Aller au contenu principal

Monique: ils ont construit une webradio façon… start-up !

  • Ils voulaient revivre le frisson qui les avait unis au temps des radios libres dans les années 80. Alors, ils ont lancé une webradio du week-end. L'occasion d'interroger Anne Marchand, l'une des grandes voix des ondes belges.  

2
minutes
de lecture

Monique: ils ont construit une webradio façon… start-up !

2 min. de lecture
mer 05/06/2019 - 11:00

Monique Radio émet du vendredi 16h au dimanche minuit sur son site Internet et son application iPhone. Anne marchand, sa cofondatrice revient sur les motivations et les moyens de cette ambition. 

Vous lancez une webradio ex nihilo. L'audience explose le premier jour. Et le prince charmant de Monique débarque en studio. Comment on explique ça ? 

Oui, je peux vous dire que, techniquement, c'était moins une, mais on l'a fait le 17 mai et la magie a opéré. Sans trop y croire, on avait lancé une invitation au Prince Laurent. Il est venu comme ça, à moto, nous soutenir. On ne pouvait pas rêver parrain mélomane plus glamour. Du coup, comme nous sommes libres, nous avons diffusé sa propre playlist. 

Donc, c'est vraiment ça l'ambition, faire revivre la radio libre, mais avec les outils d'aujourd'hui? 

Reconnaissons que la radio a perdu en créativité. Elle livre des programmes bien léchés, se prend au sérieux et a des comptes à rendre à ses actionnaires, ce qui la prive de cette liberté qui lui a permis d'émerger. C'est ça qui nous fait vibrer. Alors, comme nous avons tous des vies, nous démarrons l’aventure par le week-end. Avec le web et la technologie, c'est plus facile que dans les années 80, mais on a face à nous Spotify et tant d’autres. Je reste toutefois convaincue que c'est là qu'on a une carte à jouer : redonner du sens à la radio. 

Que tous ceux qui ont envie de créer un podcast ou une webradio se réjouissent, en somme ! 
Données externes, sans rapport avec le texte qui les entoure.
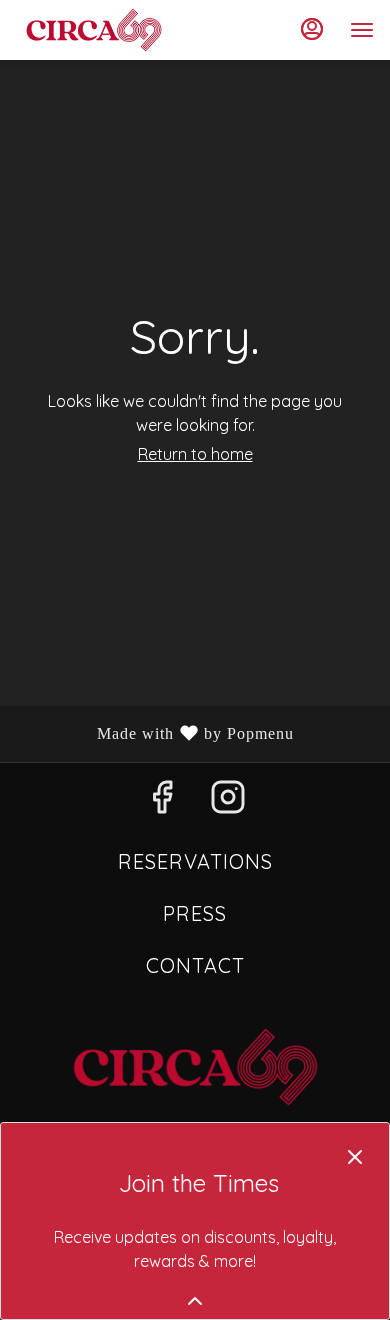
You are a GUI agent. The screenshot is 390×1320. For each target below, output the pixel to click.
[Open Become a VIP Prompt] (195, 1301)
Oui, mais je préviens, cela représente beaucoup de travail, d'investissement, de temps, de brainstorming, de nuits blanches et d'argent. Nous avons la chance d'être soutenus par quelques amis bénévoles. On tient bon, on vise le long terme. 

Mais vous ne gagnez pas d'argent à ce stade, ce qui finalement n'est pas si éloigné d’une start-up qui lance une bonne idée... 

 Voilà, c’est une image qui me plait. On ne veut plus des écrans de publicité chargés. On offre la possibilité aux partenaires de sponsoriser tout un week-end. C'est original et valorisant. Quelque part, c'est une forme de content marketing adapté à la radio. On est en 2019. Les outils ont changé. Nous avons également lancé une boutique pour financer nos activités. On peut aussi faire un don. On pense au crowdfunding. Tout est sur la table. Agilité! 

Pour revenir au jeu des comparaisons avec les start-up, on dit souvent qu'elles ont l'art d'attirer les talents... parfois venus de grandes boîtes. Vous misez là-dessus? 

Clairement, nous sommes un noyau dur et complémentaire. Regardez Philippe Cantamessa, qui a fait revivre la magie de son émission Love, un an après avoir été écarté de l'antenne de Nostalgie, avec sa communauté qui est toujours aussi soudée. On cherche un développeur d'application, on cherche des mains fortes. On a tous des jobs à temps plein. On rêve, on expérimente, on crée. On aimerait émettre le reste de la semaine, mais il faut payer la SABAM. On cherche des locaux. Tout est à faire. Monique doit grandir, on improvise comme des parents. On a fait l’essentiel, on l’a mise au monde.